What is needed: Rewrite every line of the part that opens with the line containing "Task: Click the 2024 label on time axis" and closes with the end of the entries, shifting each coordinate in the answers by adding 88 and changing nothing else. Leave the pictures out of your answer.

::::::::::

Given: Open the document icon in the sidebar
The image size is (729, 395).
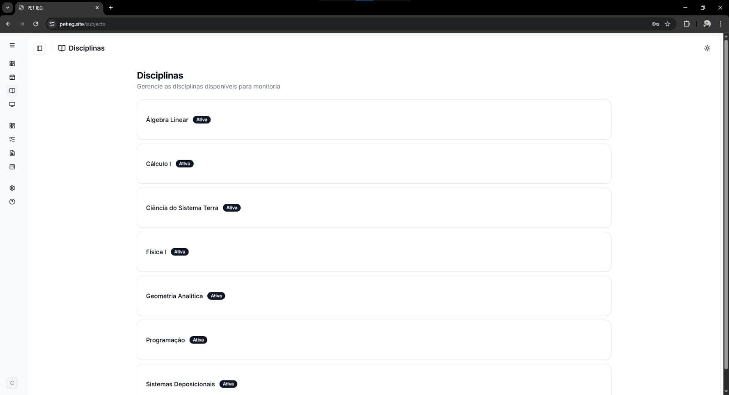Looking at the screenshot, I should (x=12, y=153).
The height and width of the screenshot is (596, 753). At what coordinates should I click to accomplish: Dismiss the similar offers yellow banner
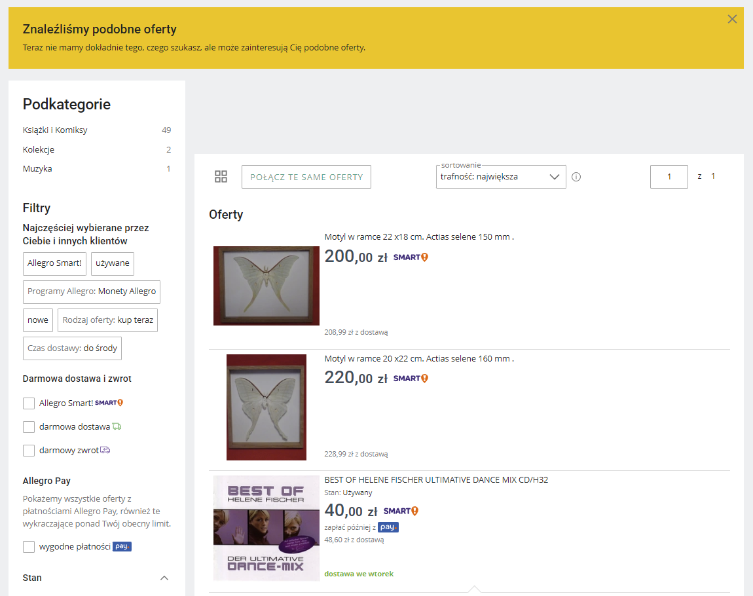tap(732, 19)
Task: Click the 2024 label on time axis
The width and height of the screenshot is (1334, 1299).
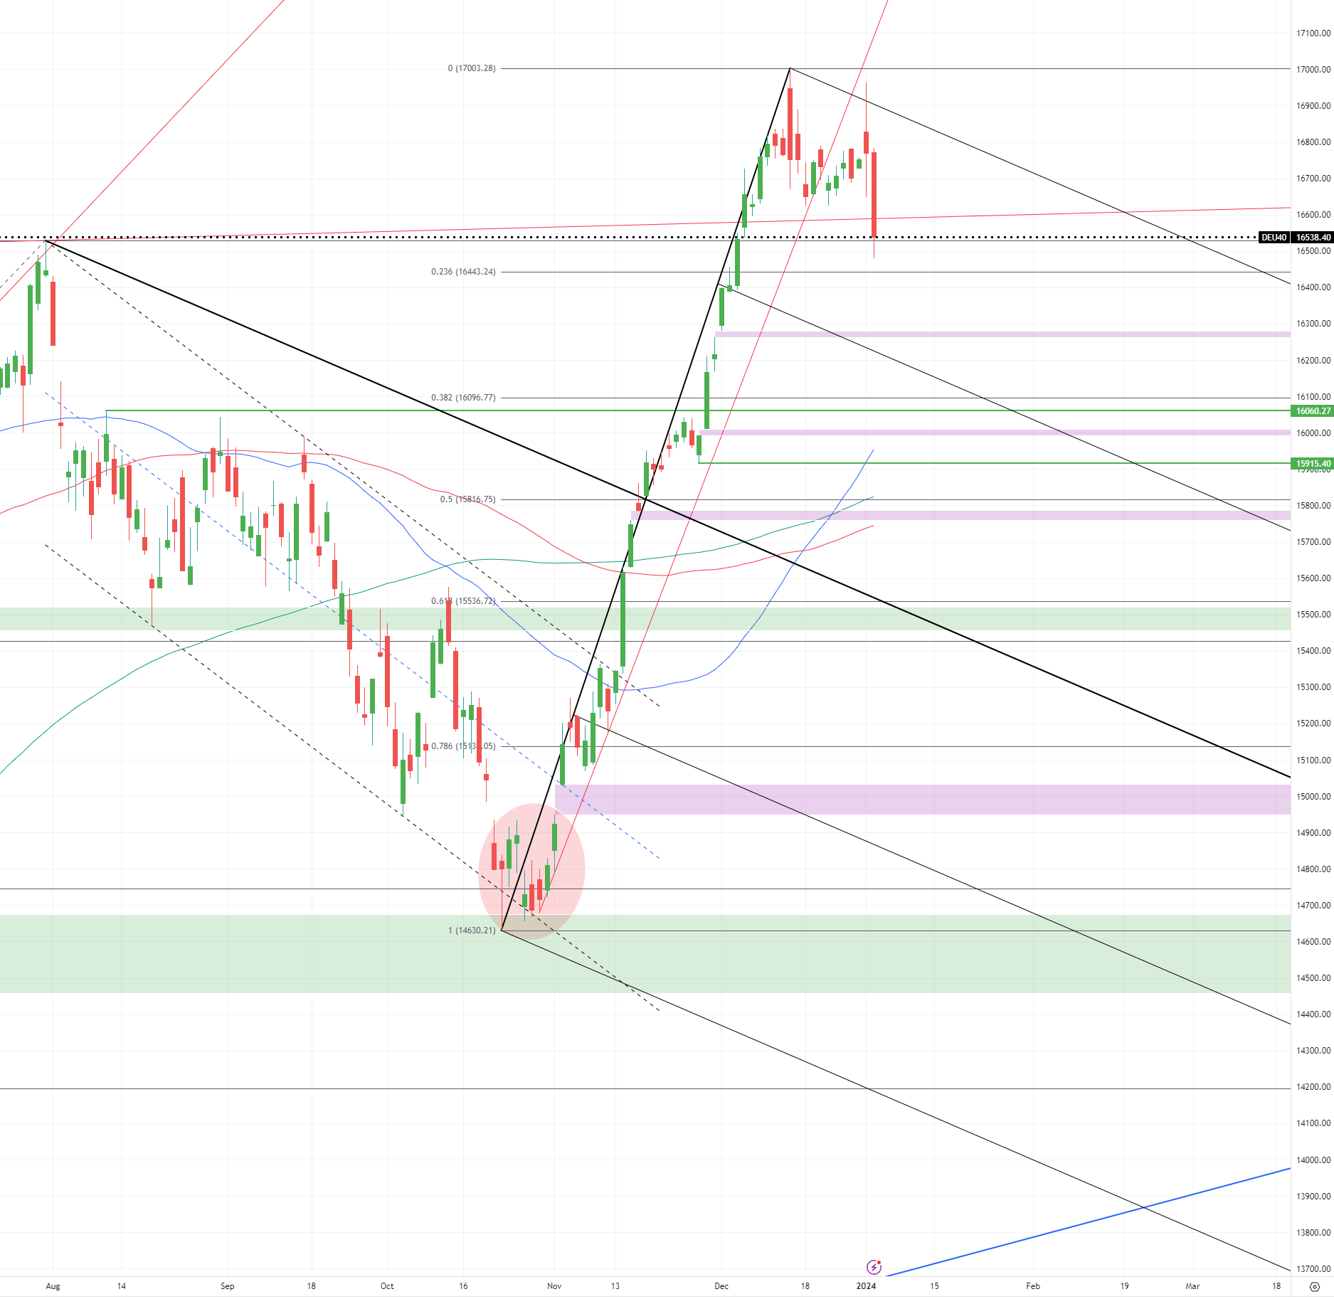Action: [866, 1286]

::::::::::

Full response:
Task: Click the 2024 label on time axis
The width and height of the screenshot is (1334, 1299).
Action: [954, 1374]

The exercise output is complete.